Book Review: ‘The Trackers’ by Charles Frazier

A journey through post-Depression America that uncovers hidden histories and untamed desires.

Book Title: The Trackers
Author: Charles Frazier
Publisher: Fourth Estate (HarperCollins)
Number of Pages: 336
ISBN: 978-0008664794
Date Published: Aug. 25, 2023
Price: INR 381

The Trackers by Charles Frazier Book Cover

Book Review

Charles Frazier’s fifth novel, “The Trackers,” is set primarily outside of the American South. There is a brief interlude in Florida, but the first-person narrator, Valentine Welch, a 27-year-old Virginia artist, mainly works in the West. In the story, Val, a narrator, travels to Wyoming from Virginia in 1937 to paint a mural for the Works Progress Administration. He meets wealthy rancher John Long and his wife Eve, who aspire to the U.S. Senate Eve was once a transient and sang in a swing band.

As a painter, Val Welch ventures westward to Dawes, Wyoming, where he is assigned a New Deal assignment. Creating a mural for their new Post Office being the assignment, he is surrounded by rumors and intrigue, as his wife Eve, a wealthy art lover, and John Long, a rich art lover, have a WWI sniper background. Val becomes intrigued by their lives and eventually follows Eve’s trail, navigating various locations and encountering secrets that could change their lives. When Eve goes missing, Long enlists Val to find out where she went and why she went missing. As Val crosses the country, looking for Eve and disclosing secrets that would affect everything between the three, the terrain swings from Wyoming to Florida to Seattle to San Francisco.

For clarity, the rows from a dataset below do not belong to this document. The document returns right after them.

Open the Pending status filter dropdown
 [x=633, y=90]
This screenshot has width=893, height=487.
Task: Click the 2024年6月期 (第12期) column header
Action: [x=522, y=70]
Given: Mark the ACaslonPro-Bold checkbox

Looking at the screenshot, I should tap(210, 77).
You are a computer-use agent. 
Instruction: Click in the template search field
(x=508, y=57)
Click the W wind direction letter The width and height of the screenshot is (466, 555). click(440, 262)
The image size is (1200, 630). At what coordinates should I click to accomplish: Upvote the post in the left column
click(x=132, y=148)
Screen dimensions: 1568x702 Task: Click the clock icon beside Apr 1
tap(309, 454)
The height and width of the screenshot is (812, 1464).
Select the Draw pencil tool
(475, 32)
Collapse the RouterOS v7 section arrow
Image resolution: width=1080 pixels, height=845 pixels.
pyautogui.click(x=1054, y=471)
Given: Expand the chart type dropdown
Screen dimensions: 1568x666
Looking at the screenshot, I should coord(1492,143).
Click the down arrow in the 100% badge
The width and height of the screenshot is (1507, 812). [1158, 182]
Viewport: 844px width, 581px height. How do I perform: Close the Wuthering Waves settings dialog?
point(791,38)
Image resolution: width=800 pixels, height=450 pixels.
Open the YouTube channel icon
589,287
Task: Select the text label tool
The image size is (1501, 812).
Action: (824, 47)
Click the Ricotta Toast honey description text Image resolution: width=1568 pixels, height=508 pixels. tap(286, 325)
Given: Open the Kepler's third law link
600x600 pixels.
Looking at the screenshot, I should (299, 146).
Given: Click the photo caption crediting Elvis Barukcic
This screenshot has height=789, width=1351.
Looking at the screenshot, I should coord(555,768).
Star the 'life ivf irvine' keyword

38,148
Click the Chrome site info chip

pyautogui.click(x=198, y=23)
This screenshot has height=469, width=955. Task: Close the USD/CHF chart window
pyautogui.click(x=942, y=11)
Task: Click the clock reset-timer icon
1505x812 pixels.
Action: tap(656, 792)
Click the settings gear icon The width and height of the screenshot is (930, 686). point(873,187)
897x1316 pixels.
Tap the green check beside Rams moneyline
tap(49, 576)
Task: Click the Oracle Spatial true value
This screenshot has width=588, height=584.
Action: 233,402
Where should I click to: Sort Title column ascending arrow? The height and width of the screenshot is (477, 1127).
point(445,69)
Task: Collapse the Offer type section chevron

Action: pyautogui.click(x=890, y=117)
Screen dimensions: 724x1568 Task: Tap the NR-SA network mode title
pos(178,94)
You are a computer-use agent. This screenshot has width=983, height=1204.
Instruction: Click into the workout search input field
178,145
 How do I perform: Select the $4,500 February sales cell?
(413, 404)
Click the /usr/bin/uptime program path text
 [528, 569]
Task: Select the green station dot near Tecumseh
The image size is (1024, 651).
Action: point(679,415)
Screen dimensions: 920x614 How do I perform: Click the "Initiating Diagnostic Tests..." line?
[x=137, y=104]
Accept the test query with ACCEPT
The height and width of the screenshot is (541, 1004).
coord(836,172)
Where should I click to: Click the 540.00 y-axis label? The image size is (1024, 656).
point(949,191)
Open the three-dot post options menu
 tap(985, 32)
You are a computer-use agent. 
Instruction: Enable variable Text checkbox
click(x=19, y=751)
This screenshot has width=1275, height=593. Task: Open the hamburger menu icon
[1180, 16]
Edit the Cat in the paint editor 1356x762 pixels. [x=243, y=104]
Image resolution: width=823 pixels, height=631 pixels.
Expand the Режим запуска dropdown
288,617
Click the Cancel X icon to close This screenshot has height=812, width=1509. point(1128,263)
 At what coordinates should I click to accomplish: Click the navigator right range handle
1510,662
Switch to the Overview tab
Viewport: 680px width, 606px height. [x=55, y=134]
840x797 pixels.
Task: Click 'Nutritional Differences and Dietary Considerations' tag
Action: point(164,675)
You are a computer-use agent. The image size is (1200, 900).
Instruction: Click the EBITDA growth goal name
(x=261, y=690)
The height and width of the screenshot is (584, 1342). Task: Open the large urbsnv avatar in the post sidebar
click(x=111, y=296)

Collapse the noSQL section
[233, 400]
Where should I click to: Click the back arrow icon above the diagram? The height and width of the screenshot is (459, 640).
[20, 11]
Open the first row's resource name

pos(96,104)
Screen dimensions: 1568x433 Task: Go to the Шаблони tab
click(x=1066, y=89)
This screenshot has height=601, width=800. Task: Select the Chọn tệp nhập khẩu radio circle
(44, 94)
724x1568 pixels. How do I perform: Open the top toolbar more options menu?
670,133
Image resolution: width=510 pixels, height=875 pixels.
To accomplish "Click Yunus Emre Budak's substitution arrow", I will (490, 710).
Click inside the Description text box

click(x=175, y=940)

Frazier surprises the readers: John by absconding and taking his favorite Renoir painting. Val becomes one of the novel’s trackers when John convinces him to hold the mural and find Eve. John aspires to fill Wyoming’s U.S. Senate seat, and Eve’s marriage to John is rumored to be bigamous, making his candidacy almost sure to fail. Val searches for Eve in Florida, which he deems the original “Wild West” and views as an assault on civilization. He compares the state to a hot towel from someone else’s bath to a towel flung sopping across one’s face.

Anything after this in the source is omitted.